I am benchmarking knn with sklearn. Here is sys info.
sys info
- Intel(R) Xeon(R) L5640 (6 cores 12 siblings);
- Ubuntu 18.04, Python 3.7.3, numpy 1.16.4, sklearn 0.21.2;
- There is no any other jobs/tasks occupying the cpu cores.
dataset
the benchmark is running on sklearn MNIST, which has 1797 Samples, 10 Classes, 8*8 Dimensionality and 17 Features.
Each square in this sample image stands for one pixel, 8*8 Dimensionality in total.
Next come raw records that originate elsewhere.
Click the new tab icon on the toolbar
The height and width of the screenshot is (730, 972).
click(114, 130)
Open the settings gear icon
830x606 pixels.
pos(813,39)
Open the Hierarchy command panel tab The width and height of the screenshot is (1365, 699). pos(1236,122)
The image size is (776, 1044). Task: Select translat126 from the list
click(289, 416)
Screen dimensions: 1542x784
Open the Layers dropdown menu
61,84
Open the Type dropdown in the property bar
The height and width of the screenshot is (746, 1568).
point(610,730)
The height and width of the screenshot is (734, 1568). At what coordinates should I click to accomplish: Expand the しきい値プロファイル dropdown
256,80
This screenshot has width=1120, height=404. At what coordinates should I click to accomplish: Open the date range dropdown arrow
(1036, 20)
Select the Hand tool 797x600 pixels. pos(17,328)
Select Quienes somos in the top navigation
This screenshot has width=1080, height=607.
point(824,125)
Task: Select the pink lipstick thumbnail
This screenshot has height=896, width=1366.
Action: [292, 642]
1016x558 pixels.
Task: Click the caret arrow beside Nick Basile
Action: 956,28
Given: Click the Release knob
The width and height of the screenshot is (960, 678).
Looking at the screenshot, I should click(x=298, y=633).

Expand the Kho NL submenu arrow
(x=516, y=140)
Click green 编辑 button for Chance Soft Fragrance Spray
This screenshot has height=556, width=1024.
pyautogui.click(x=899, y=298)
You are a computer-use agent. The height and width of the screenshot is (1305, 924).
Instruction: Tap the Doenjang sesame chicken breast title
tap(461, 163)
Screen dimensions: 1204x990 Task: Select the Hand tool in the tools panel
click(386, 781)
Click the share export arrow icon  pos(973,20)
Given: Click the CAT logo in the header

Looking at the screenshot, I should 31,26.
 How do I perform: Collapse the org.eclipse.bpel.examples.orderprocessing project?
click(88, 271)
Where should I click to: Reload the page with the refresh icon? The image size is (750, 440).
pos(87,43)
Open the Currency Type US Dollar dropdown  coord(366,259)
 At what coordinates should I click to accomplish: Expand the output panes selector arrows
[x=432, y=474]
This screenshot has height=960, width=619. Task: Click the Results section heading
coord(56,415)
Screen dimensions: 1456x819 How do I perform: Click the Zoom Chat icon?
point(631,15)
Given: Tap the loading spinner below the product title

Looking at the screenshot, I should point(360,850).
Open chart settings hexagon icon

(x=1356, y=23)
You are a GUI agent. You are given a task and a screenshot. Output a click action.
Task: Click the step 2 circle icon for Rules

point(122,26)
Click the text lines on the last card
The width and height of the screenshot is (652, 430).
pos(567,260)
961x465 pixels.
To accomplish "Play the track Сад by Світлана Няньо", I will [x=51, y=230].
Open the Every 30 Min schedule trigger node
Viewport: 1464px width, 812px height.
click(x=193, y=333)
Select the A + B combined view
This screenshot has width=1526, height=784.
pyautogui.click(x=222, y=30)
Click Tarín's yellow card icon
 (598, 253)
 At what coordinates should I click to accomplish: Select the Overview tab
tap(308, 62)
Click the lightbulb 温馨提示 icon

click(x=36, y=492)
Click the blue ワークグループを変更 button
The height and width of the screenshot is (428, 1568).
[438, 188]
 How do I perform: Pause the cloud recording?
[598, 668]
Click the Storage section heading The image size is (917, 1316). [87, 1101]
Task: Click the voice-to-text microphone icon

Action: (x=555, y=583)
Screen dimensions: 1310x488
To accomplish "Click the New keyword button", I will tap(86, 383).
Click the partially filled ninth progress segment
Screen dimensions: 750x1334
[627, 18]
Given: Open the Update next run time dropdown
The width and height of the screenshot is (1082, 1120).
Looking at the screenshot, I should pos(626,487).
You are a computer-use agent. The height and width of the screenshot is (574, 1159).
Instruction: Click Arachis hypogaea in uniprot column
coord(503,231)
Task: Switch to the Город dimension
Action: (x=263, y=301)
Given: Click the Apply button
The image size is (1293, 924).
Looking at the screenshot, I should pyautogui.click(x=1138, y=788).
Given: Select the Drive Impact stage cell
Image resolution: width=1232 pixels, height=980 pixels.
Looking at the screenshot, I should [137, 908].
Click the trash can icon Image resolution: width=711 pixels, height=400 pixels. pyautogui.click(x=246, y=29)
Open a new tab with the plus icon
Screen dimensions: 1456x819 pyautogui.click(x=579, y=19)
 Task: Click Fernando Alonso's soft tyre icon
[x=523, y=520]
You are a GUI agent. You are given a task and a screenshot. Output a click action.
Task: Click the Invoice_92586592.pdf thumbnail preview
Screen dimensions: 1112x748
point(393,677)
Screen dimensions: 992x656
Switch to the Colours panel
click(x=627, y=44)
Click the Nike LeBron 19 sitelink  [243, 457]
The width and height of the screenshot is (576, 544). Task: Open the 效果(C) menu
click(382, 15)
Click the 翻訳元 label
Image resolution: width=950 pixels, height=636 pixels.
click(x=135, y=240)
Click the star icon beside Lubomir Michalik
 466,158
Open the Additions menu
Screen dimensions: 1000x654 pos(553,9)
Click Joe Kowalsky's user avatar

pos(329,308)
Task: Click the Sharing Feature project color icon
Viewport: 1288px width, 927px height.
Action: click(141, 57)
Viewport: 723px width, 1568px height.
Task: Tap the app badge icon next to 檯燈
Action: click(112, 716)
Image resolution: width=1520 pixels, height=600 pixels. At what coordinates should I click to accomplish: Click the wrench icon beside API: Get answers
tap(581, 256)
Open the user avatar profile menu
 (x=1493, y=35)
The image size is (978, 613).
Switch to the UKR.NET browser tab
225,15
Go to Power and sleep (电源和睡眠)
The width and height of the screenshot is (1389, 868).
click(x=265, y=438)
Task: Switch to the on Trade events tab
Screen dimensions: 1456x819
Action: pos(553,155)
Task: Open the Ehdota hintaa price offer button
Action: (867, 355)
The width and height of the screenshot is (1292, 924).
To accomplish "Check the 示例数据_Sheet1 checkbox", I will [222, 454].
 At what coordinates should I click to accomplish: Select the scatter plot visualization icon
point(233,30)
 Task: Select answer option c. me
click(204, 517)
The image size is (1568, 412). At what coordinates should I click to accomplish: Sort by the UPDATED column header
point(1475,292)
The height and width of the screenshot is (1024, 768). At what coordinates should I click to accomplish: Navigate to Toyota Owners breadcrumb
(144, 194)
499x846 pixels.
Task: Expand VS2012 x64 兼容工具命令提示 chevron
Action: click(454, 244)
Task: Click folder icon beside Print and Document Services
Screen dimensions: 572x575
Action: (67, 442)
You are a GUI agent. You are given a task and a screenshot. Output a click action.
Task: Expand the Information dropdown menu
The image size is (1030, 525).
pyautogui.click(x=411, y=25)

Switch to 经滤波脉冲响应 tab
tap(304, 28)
Each pixel ranges from 0 to 16.
code
here is the code.
snippet_1:
n_neighbors=5; n_jobs=1; algorithm = 'brute'
model = KNeighborsClassifier(n_neighbors=n_neighbors, n_jobs=n_jobs, algorithm = algorithm)
model.fit(trainData, trainLabels)
predictions = model.predict(testData)
takes about 0.1s
snippet_2:
n_neighbors=5; n_jobs=1; algorithm = 'kd_tree'
model = KNeighborsClassifier(n_neighbors=n_neighbors, n_jobs=n_jobs, algorithm = algorithm)
model.fit(trainData, trainLabels)
predictions = model.predict(testData)
takes about 0.2s
I repeated the benchmark multiple times, no matter which one I ran first, snippet_1 is always 2 times faster than snippet_2.
question
Why does 'kd_tree' take more time than 'brute'?
I know "curse of dimensionality", since the doc says it clearly, what I am asking is why is that?